We hurried up the stairs, our feet pounding like a herd of angry buffalo and into the rec room between my parents’ bedroom and the bathroom. Large colorful posters depicting colorful landscapes dotted the room’s egg-shell white walls; a large closet was located on the right side of the room, stocked with a few tall plastic totes (a few of them were labeled MOLLIE’S WINTER CLOTHES and HALLOWEEN DECORATIONS) A flat-screen television sat in the far right corner across from a pair of overstuffed bean-bag chairs; a DVD player and two game consoles sat on the top shelf above a bottom shelf holding a mixed stack of DVDs and video games.
After I put the first disc of the entire fifth season of our favorite show, he gave me another tight hug. We sat down on our favorite bean bag chairs (he liked the blue one whereas I preferred the yellow one), pressed our bare feet against the bright blue carpet and waited for the disc to load. Although we’d seen them hundreds of times, we still laughed until it hurt. We were halfway through the second disc when Aunt Ruth dropped by.

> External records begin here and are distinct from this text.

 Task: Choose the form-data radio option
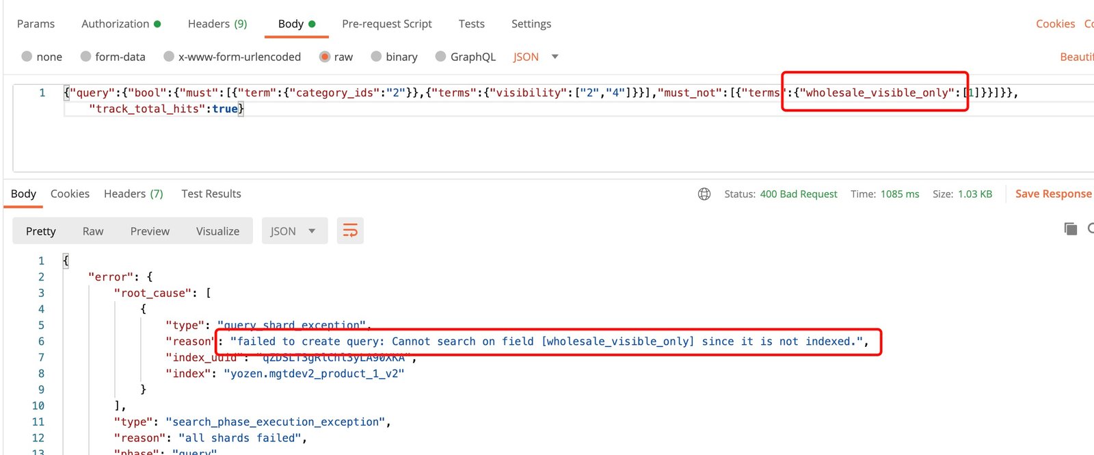click(x=86, y=57)
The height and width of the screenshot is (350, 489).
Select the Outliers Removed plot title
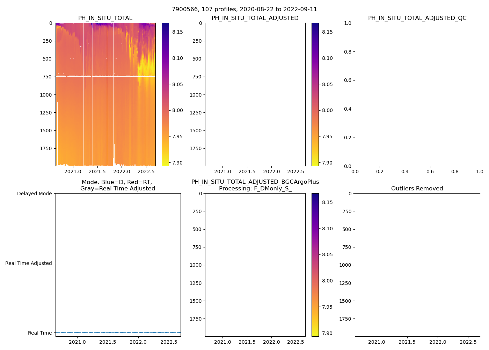417,189
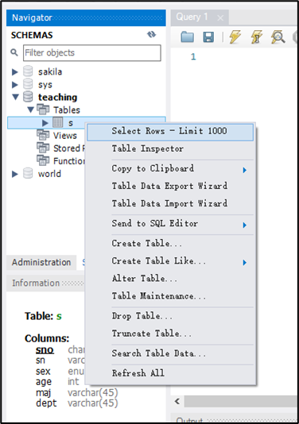
Task: Choose Select Rows - Limit 1000
Action: point(170,132)
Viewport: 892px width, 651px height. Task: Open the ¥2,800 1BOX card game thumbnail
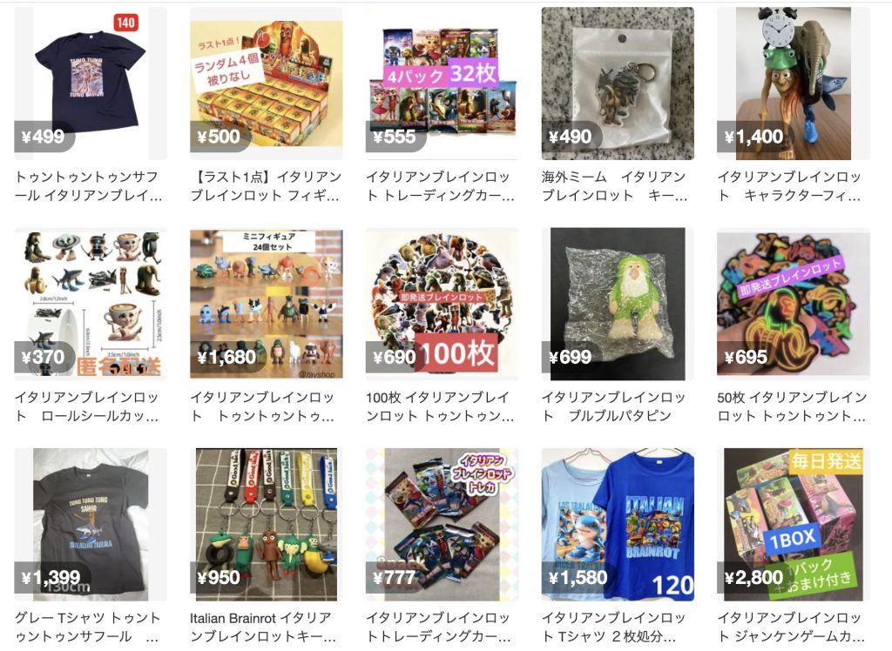click(794, 524)
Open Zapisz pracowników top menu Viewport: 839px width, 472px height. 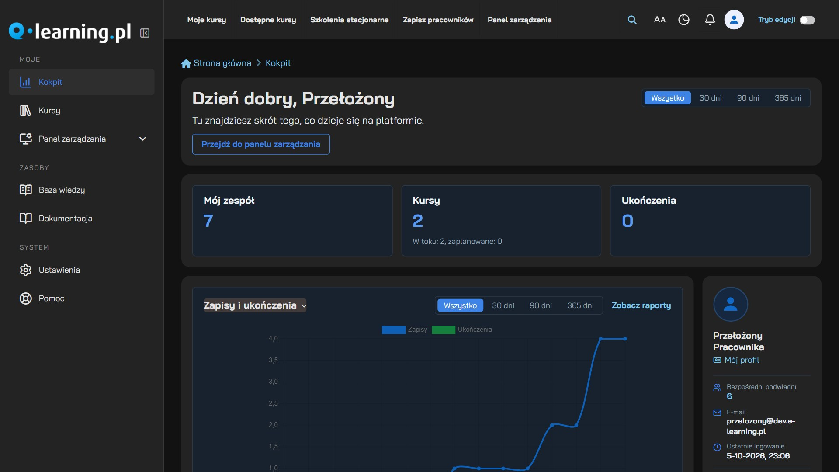[438, 20]

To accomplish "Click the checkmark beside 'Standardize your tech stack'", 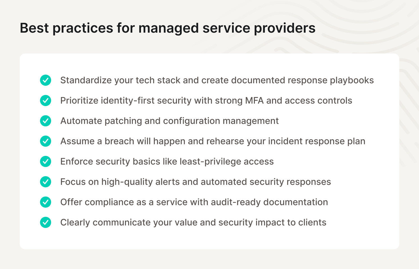I will 45,80.
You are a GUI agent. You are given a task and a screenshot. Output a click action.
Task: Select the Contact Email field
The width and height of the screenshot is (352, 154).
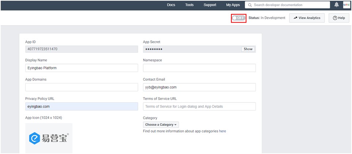click(x=199, y=87)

“I’m gonna head back home, okay honey.” She said, kneeling down to meet Jared’s gaze. “I’ll miss you baby but I hope you have fun while you’re here.”
When she began smoothing out the wrinkles in his tee-shirt, he gave a protest through his teeth that sounded like a whisper.
“I’ll be fine, Mom.”
“I know.” She said in a morose whine. “Just have fun, honey.”
She exited the room and stopped halfway down the stair case. She peered at him through the balustrades in the second floor railing and flashed a wide pleasing grin.
“Remember to text your father before you go to bed tonight.”
“Father knows where I’ll be if he needs me.”
After Aunt Ruth finished her descent down the staircase, Jared hurried back into the rec room and sat down. I caught a slight trace of something odd in his voice, in the way that he’d spoke to Ruth just now. It was a tone I’d never heard him speak in but I knew something had to do with it.